— start MATERIAL FOR THE TASK —

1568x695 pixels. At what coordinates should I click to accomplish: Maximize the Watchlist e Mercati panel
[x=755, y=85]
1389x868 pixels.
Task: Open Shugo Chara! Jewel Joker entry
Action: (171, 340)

— end MATERIAL FOR THE TASK —

Reproduce every line of the records above verbatim, without any alteration.

• EXERCISE SOLUTION:
1568x695 pixels. At what coordinates should I click to accomplish: Maximize the Watchlist e Mercati panel
[x=755, y=85]
1389x868 pixels.
Task: Open Shugo Chara! Jewel Joker entry
Action: (171, 340)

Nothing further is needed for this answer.